_The task:_ Find the line that contains "The height and" in the entries below. Restate it and every line after it, word for word, with no pictures.

_Data records:_
================================

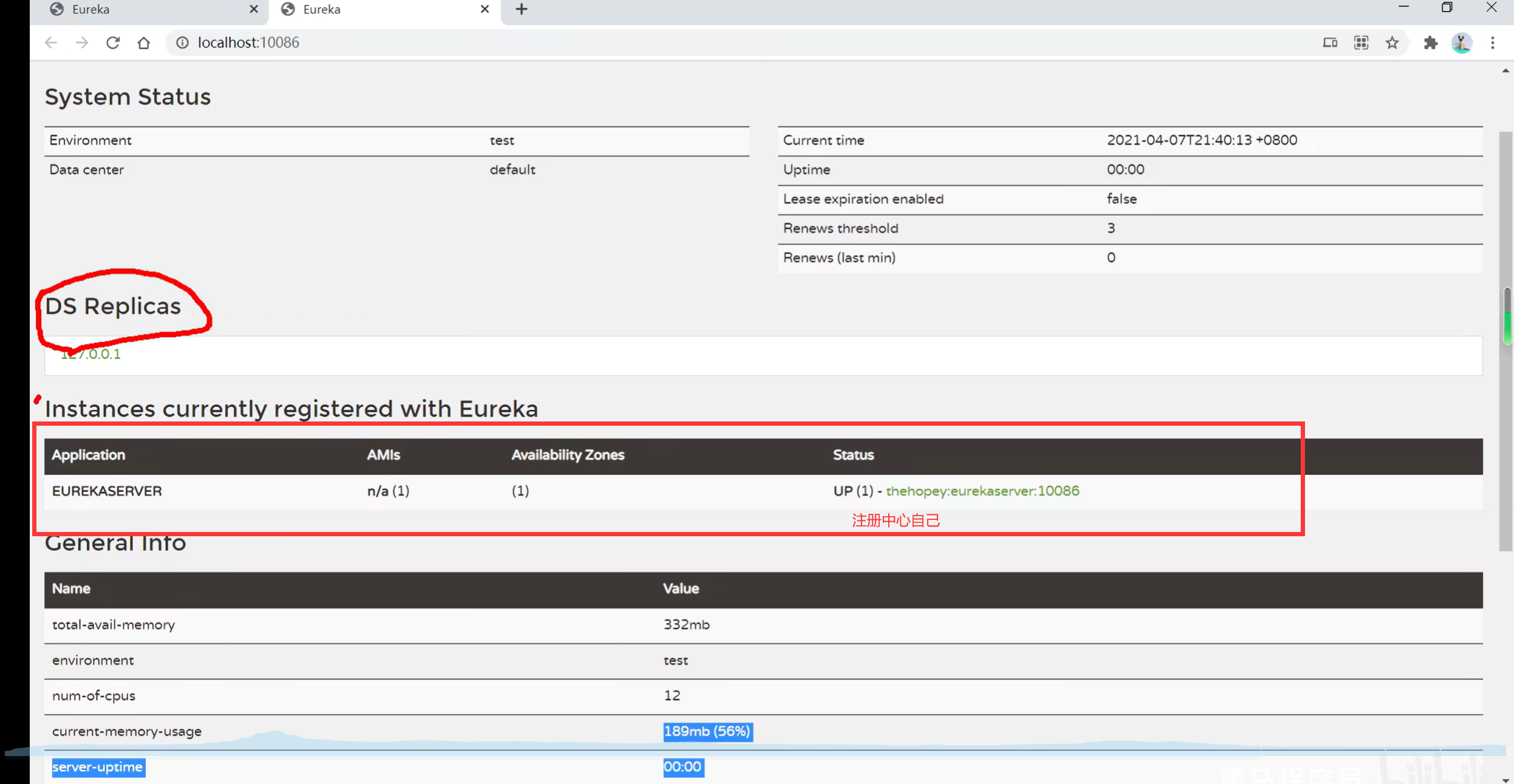Screen dimensions: 1514x784
Task: Open Chrome three-dot menu
Action: tap(1493, 43)
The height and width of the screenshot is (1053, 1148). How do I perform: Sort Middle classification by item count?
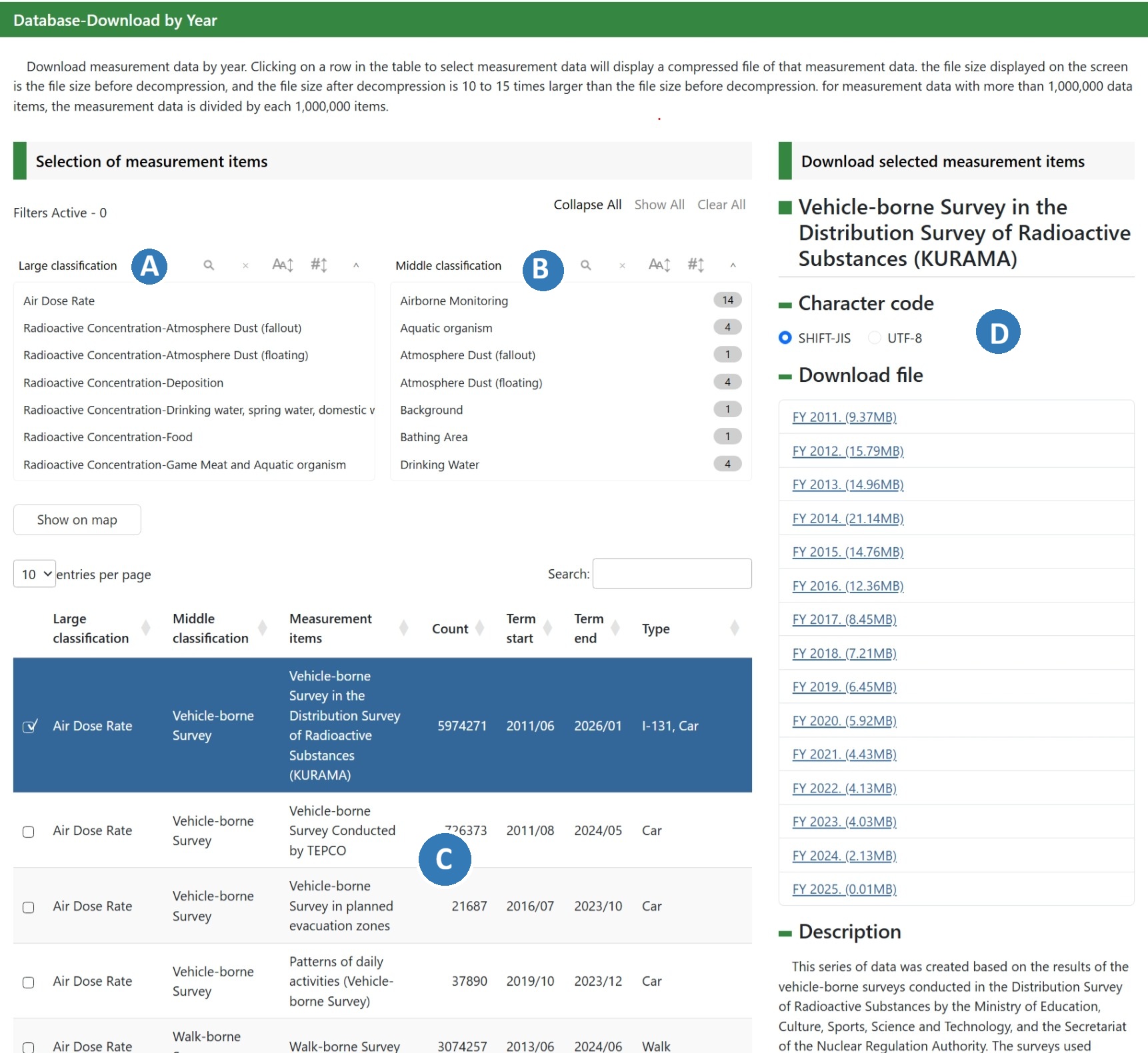[x=696, y=265]
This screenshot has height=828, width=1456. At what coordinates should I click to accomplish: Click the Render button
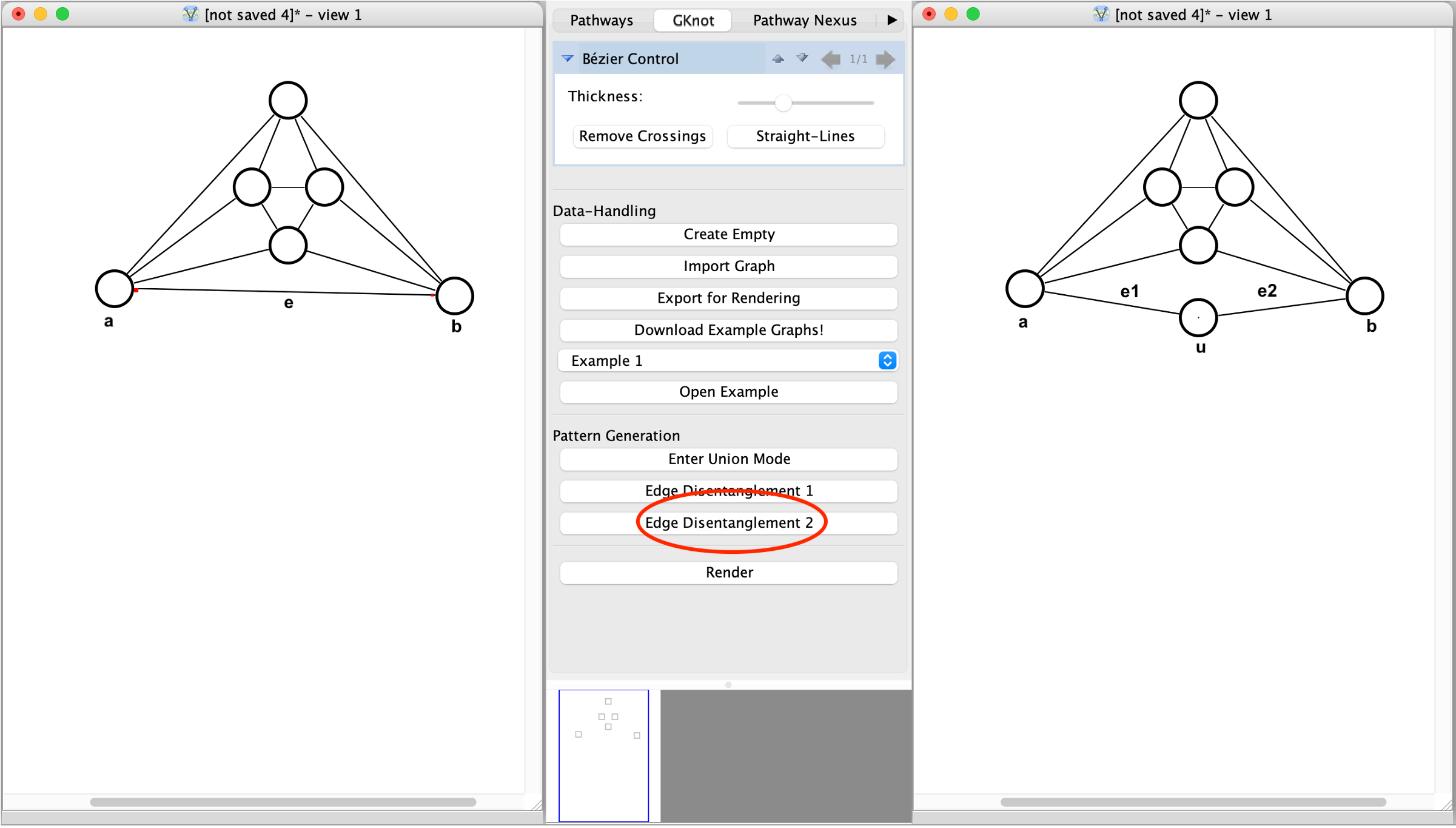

================================

_Output of the task:_
The height and width of the screenshot is (1053, 1148). How do I perform: Sort Middle classification by item count?
[x=696, y=265]
This screenshot has height=828, width=1456. At what coordinates should I click to accomplish: Click the Render button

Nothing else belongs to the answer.